Using the Ramada as a homeless shelter also has affected nearby property owners.

Having a business near the Ramada had been a "nightmare," Fielder's Choice Ice Cream owner Mike Jillson said last month.

In April, a man staying at the Ramada allegedly set fire to a storage building at his business. It was one of multiple criminal incidents that has occurred at the Ramada since it began housing homeless residents early in the pandemic, Jillison said.

Police responses to the Ramada were far more common early in the pandemic, especially in March and April 2020, when part of the hotel was first used as a shelter. Such incidents lessened as the Penobscot Community Health Care, which oversees operation of the shelter, brought in more staff members and increased monitoring, authorities said.

Advocates say that letting houseless people stay in hotel rooms make them more likely to seek out social services and could help put them on the path to long-term housing. They feel that non-congregate shelters should be seen as an option by the city going forward, even if they are not set up at hotels.

Nationally, the development of non-congregate shelters, born out of the need for COVID-19 precautions, has created a new model to fight homelessness, said University of Pennsylvania professor of social policy Dennis Culhane, whose work focuses on homelessness and assisted housing policy.

Along with enhancing the living conditions for homeless populations, the shelters have increased access to mental health services and case management advisors, Culhane said. California and Oregon are now purchasing hotels for such use.

However, homeless shelters of any kind, which often are expensive endeavors funded by charitable contributions rather than governmental agencies, are not a sustainable long-term solution for homelessness, Culhane said. He believes temporarily housing people in shelters should always be the explicit goal of helping people gain stable housing within 60 days.

Culhane said hotel-style shelters, so far, have shown themselves to be the far superior model in achieving such results.

"It has been transformative," he said. "All across the country, we are hearing anecdotes that it has enabled people to really center themselves."

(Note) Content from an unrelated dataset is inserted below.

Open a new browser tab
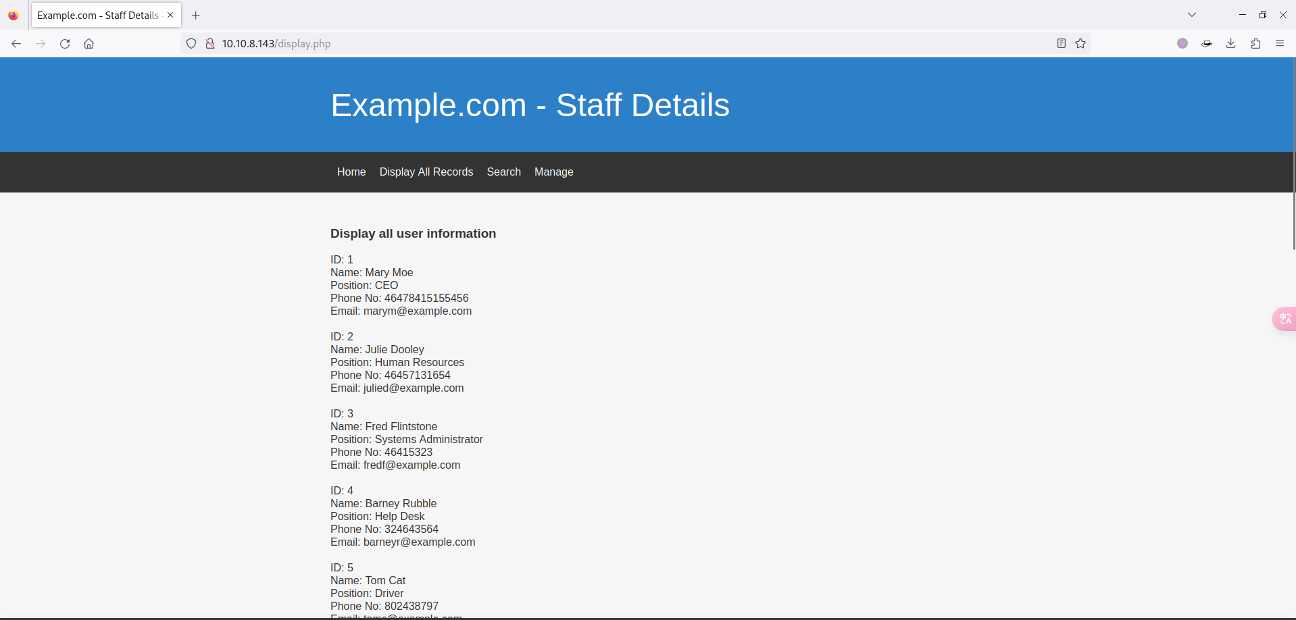The height and width of the screenshot is (620, 1296). [x=196, y=16]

Sam Bullard and Anthony Jackson, co-program directors of the human rights group Peace and Justice Center of Eastern Maine, said a downside of using the Ramada as a shelter has been the opposition from neighboring property owners. Of particular concern was the focus on the population's criminality and drug use, which they said was victimizing at-risk people.

Jackson said it was bothersome that Bangor leaders highlight the voices of business and property owners over those of homeless residents themselves.

"There's often not a whole lot of empathy for houseless people," Bullard said. "They're seen as less than people and more like a physical nuisance."

Bullard and Jackson said the Ramada could be a model for future shelters in Bangor, though Jackson noted that the shelter had not created any new housing in the city as much as made up for beds lost due to COVID-19 physical distancing restrictions at f shelters.

Both felt that a conversion to a hotel-style shelter was far from a panacea. Fixing Bangor's homeless problem required numerous solutions, they said, including more affordable housing and more residents to demand action from city officials on the homelessness issue.

The population served by the shelter is highly vulnerable, said Josh D'Alessio, director of the Hope House Shelter, which is part of Penobscot Community Health Care. The group views the Ramada as an extension of the Hope House.

D'Alessio noted that of 36 homeless shelters in Maine, the Hope House and its Ramada branch was one of two low-barrier shelters that try to turn away as few people as possible to keep the maximum number of people off the street.

"Our services provide shelter for over 150 people nightly, but a peaceful night doesn't make the news," he said. "The overwhelming majority of nights in our shelters are peaceful — people helping people, sharing their journey, swapping stories and working toward the day they no longer have to be in a shelter."

Correction: A previous version of this article referred to Bangor's homeless outreach coordinator by an incorrect pronoun.